One month, the wife was screaming at the $150/month electric bill. and I
knew at once it was the PC's whcih we turn on, do some work on it, and them
walk away from, fall aslseep, and don''t turn them off. Diito for the kids.

It was winter time, and I knew since we don't ahve elecric heat, there's no
way we run $150/month lighting up the house.

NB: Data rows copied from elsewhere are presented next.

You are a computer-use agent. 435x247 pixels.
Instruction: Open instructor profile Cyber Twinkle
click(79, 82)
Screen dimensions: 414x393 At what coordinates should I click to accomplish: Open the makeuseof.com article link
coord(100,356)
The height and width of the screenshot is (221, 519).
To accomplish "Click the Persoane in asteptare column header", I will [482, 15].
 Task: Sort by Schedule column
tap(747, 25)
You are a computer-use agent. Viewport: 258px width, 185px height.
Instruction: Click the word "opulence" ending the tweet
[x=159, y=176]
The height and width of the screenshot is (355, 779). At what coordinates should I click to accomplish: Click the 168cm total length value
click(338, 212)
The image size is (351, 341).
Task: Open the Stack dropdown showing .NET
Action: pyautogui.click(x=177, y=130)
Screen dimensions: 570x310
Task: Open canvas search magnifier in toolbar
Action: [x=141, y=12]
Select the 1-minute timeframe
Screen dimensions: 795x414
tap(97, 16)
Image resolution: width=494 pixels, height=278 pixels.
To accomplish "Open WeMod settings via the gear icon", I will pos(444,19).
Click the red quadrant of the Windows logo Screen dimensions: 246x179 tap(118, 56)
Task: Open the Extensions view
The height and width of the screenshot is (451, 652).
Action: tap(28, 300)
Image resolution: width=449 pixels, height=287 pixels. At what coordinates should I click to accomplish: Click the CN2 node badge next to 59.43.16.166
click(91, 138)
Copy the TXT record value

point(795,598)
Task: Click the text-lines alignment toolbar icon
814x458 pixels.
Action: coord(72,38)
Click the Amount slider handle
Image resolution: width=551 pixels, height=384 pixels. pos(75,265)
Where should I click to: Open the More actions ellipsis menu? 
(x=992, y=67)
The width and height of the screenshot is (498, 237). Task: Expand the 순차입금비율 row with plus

I have all the PC's set that they hibernate after one hour, but they don't
always do. I don't some research, and it's due to various programs and
services running in the background. iI downloaded some third party software
that hibernates ALL the PC's between 9:30 and 10:20 each night, regardless of
what's running. That in itself saved us $50 to $60/month in power on all the
PC's.
 
And since in winter the heat has to come from someplace. You merely
replaced the heat generated by the PC running, by purchasing more energy
for your furnace. On the other hand, if you are cooling, using air
conditioning, like in the summer, then you will be saving money turning
them off.
 
Furnace energy is by far cheaper than electrically produce heat. BTUs
produced by todays computers is insignificant as far as air-conditioning is
concerned.
 
1. Some folks have electric heat, the point is that you must realize
that you ARE only shifting from using one to another.
2. BTU's are BTU's and ALL the watts a computer uses ARE converted to
BTU's. If the computer is using watts it is generating heat, no way
around it.
 
It is so insignificant. Why not tell someone 'do not open the door to go
outside because the air-conditioner is on'?
Turn off a 100 watt light bulb and you'll save more air-conditioning costs
than turning off the computer.
Why not tell someone to turn off the furnace because the computer is on?
Insignificant.
 
Unknown said:
It is so insignificant.

This attitude has a name. It is called "The disaster of the commons".
The reasoning goes like this:

1. The difference I will make is negligible.
2. Therefore I won't make a difference.
3. Then 50 billion people make the same "no difference", and the
difference that they don't make is equivalent to a few dozen
power stations polluting the planet.
 
Swifty said:
This attitude has a name. It is called "The disaster of the commons".
The reasoning goes like this:

1. The difference I will make is negligible.
2. Therefore I won't make a difference.
3. Then 50 billion people make the same "no difference", and the
difference that they don't make is equivalent to a few dozen
power stations polluting the planet.

I agree with you, every person can and does make a difference, but there
is nowheres near 50 billion people on Earth!

John
 
Go back and read the posts.
Swifty said:
This attitude has a name. It is called "The disaster of the commons". The
reasoning goes like this:

1. The difference I will make is negligible.
2. Therefore I won't make a difference.
3. Then 50 billion people make the same "no difference", and the
difference that they don't make is equivalent to a few dozen
power stations polluting the planet.